In the latest Around Town column, stories about students who have created a virtual replica of Ohlone Elementary School, a native Palo Altan nominated for a Daytime Emmy and how the city is reusing material from a public art project recently taken down.
OHLONE TOGETHER ... Most parents tend to limit how much time their children spend playing video games, but for Kenneth and Rebecca Lui, the opposite couldn't be more true. Their 11-year-old son, Conrad, merged his love for Minecraft and knowledge of Ohlone Elementary School into "MineOhlone2020," a virtual adaptation of the campus where he has reported to class for the past six years until students were ordered to stay at home in March. He was inspired by "Blockeley," a project by students at the University of California at Berkeley who reconstructed their campus on Minecraft. Conrad teamed up with classmates Noah Cheng, Charlotte Liu, Zeke Phillips and Kai Bunger-Tang to recreate their school by utilizing building materials, known in the game as blocks, over the course of three weeks. They brought every campus detail to life based on pictures, Google Maps, Google Earth and their recollections. The group also consulted over Zoom with their teacher, Yineng Lu, who offered advice as they tackled the project, which was initially hosted on the family's private server, then transferred to a public server to allow the rest of Lui's class to view the project at their end-of-the-year party online. While "MineOhlone" is as close the students can get to "being" on campus while staying apart, nothing can replace spending time together in person. "I miss being able to play catch with my friends, being able to learn with them," Conrad said. Minecraft users interested in viewing the project, which will be online through the summer, can do so through the Minecraft Java edition program with the address mineohlone.mchost.pro. View a video of the project here:
EMMY CONTENDER ... Jon Kinyon's love for film along with his artistic family tree helped him develop his creativity from a young age while growing up in Palo Alto. His grandfather Chapin Kinyon was a vaudeville performer in Minnesota and his great-uncle, Dan Glass, was an animator at New York City's Fleischer Studios, where he worked on Bimbo, the black-and-white dog featured in the "Betty Boop" cartoon series, and Popeye, among other characters, according to Jon Kinyon's WordPress blog.
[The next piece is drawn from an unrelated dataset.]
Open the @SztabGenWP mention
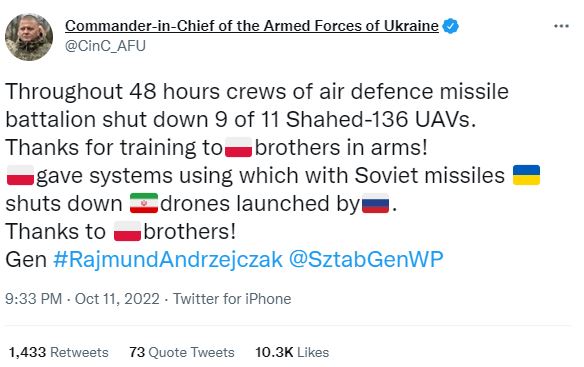 pos(366,260)
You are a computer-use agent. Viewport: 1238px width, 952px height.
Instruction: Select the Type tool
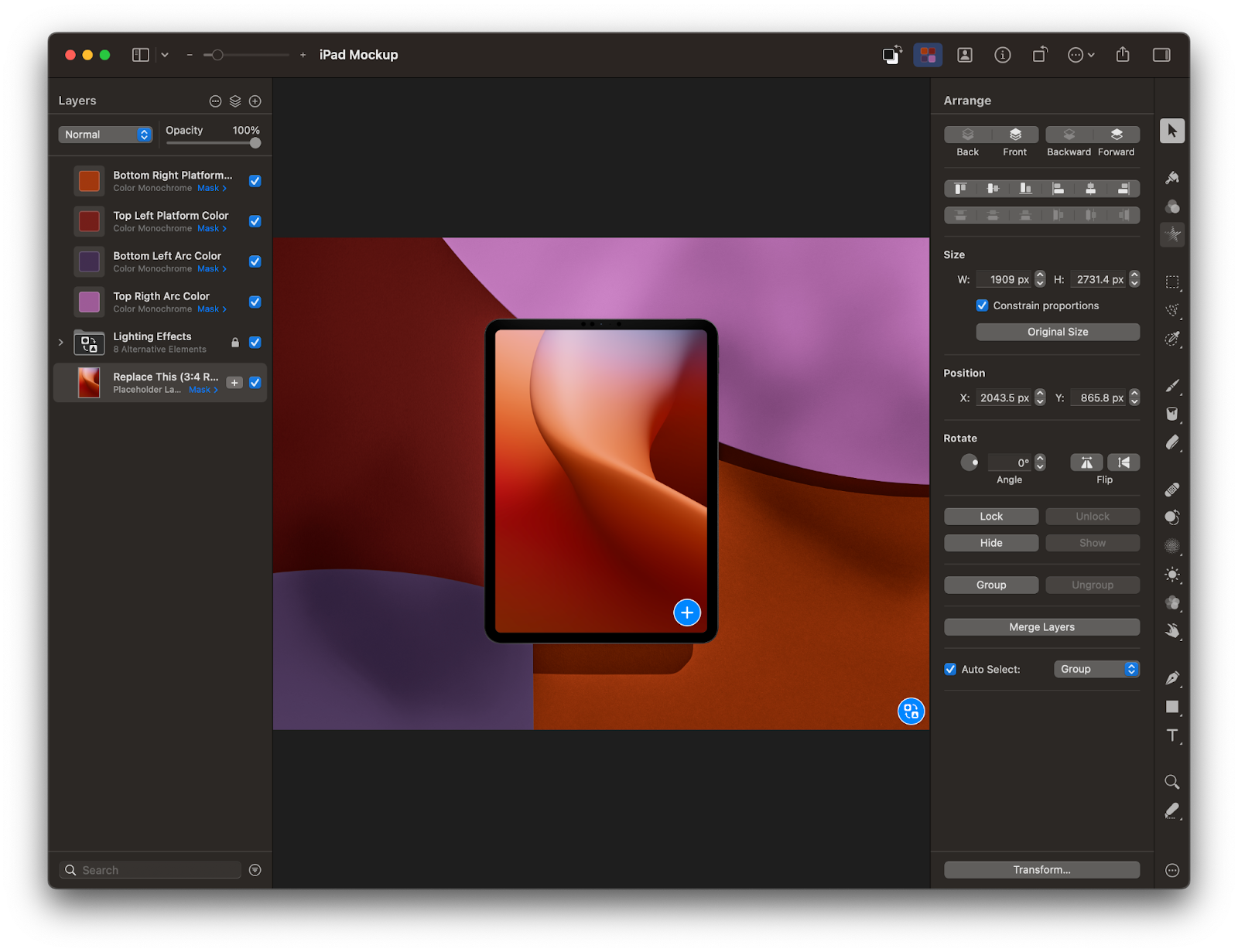1171,735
Those influences helped form his career as a film and TV editor for several notable projects, including" SpongeBob SquarePants", "The Fairly OddParents" and "Avatar: The Last Airbender." His work as supervising picture editor on "Pinky Malinky," an animated show made for Netflix and Nickelodeon about a hot dog boy, has earned him (and four other editors) a Daytime Emmy Awards nomination for Outstanding Editing for an Animated Program. "Ironically, it comes as I turn down gigs so that I can concentrate full-time on finishing my first book. Ain't life strange?" he said on Twitter. Kinyon will find out if the show will rise above the four other contenders at the awards show on June 26.
GONE, BUT NOT FORGOTTEN ... The woven willow branches that have captured the attention of Palo Alto Art Center visitors on Embarcadero Road since late 2016 is no more. Crews collapsed "Whiplash," a temporary installation by artist Patrick Dougherty, last week and removed it on June 8, the city's Public Art Program said on Instagram. The project was assembled with assistance from community volunteers and a crowdfunding campaign that netted $15,000. "It is art that transforms the landscape, but also respects the environment," Art Center Director Karen Kienzle said in a 2016 press release. The outdoor installation may be gone, but pieces of the project will stay with the city. Whiplash's wood chips will be used for landscaping work throughout Palo Alto. The art program plans to bring a new project to the space in the future.